I wanna scale the walls of doubt
The treason of my pouts
And dare to fill my lungs with air
Up here so high
I can almost see inside
The room I've barely set aside
For you
Problems, concerns, self, insecurities
Crowd out your place
The space you've claimed as yours
I can almost see the other side
From up on these mountains
Every step an effort
Every branch cracks
As burdens fall to the ground
Crack, crunch, thump
With every foot I place
The past, the present, the future are erased
And all that's left is You.

Monday, August 02, 2004

the biz from Boulder

I am on my third day in sunny Boulder, Colorado. Wow, this place moves quickly...in only 2 full days here, I have gone to a Leftover Salmon (blue grass/jam band/modern day hippie followers' band) show at this rickety edge-of-the-mountains outdoor venue, and spent the day at the Boulder Reservoir. The concert is the most noteworthy thus far.The stage faced 400 dancers and groovers on a small hill, while the musicians backs faced some ridge of the Rockies. A deck hung over a small but fiercely white raging creek, that drew many space seekers from the jumpin' crowd, and provided cool solitude. The ride up there was amazing. We wound our way toward sunset, from bright valley to shadowed hills and winding rapids.
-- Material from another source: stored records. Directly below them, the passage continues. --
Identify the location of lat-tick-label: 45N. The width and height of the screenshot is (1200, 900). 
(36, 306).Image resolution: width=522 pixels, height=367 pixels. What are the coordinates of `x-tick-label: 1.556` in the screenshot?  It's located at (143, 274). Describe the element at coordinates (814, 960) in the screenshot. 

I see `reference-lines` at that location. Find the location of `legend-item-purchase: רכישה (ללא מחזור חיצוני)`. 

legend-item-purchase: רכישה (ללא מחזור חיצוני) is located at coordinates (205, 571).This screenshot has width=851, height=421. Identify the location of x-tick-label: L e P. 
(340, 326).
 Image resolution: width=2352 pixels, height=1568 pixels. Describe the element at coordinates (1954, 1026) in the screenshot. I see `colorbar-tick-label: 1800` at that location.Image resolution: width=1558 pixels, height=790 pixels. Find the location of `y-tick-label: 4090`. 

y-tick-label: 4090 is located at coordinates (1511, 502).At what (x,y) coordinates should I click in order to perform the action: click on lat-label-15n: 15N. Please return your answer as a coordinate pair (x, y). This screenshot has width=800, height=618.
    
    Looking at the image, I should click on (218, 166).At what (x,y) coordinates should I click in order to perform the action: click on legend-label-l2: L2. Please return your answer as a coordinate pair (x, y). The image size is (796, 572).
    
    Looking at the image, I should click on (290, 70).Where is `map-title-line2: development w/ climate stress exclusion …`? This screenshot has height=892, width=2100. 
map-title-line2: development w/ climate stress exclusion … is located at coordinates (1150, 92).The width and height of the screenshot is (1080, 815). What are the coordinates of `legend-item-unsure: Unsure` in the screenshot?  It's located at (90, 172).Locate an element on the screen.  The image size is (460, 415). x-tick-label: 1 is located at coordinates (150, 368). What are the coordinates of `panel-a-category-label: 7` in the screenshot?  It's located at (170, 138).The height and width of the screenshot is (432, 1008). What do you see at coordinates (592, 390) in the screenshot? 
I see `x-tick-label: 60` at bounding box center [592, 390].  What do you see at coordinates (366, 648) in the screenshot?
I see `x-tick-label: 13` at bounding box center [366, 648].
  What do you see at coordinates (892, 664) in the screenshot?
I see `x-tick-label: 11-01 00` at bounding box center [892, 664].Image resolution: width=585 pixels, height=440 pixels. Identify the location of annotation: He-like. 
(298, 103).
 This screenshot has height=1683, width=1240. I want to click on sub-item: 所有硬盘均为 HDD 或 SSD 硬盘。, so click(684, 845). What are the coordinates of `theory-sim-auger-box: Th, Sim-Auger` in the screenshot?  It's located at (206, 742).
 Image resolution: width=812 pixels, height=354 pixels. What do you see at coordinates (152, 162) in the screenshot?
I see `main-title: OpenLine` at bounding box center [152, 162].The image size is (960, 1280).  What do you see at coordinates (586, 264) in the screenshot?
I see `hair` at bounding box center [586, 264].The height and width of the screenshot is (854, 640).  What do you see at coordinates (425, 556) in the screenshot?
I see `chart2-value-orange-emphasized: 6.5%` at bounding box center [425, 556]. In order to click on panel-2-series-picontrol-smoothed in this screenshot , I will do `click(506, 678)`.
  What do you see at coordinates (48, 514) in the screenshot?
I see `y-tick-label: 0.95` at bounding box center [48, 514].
I was awestruck at how varied the environment became..jagged, sandy cliffs gave way to tall pines the completely covered the next ridge.I continue to be in awe of 'the nature' (as my Hungarian students would say) here. It seems so untamed in some places..and with imagination one can picture what it may have looked like during the cowboy era. On my morning walk this morning, I circled one of the small mountain lakes nearby Whitney and Mark's place. I wanted my eyes to be a camera. Everywhere I looked was a calendar-quality image...that would soon fade as the sun rose over the mountains. There is a feeling of safety and security in mountains. The overshadowing presence of these tall beings that constantly look down on you, no matter where you stray seems to me a steady reminder of God. Never changing, ever-present, ever aware of you. And yet, as you look more closely, you see the jagged cliffs, the hard-packet snow peaks. You imagine how cold it must be at the top, how wild and unsafe those mountains really are. A bit like God, perhaps. The closer I come to Him the more I am assured of His presence, but the greater trembling I experience, as I see that this is an unsafe God, who is worthy to be feared.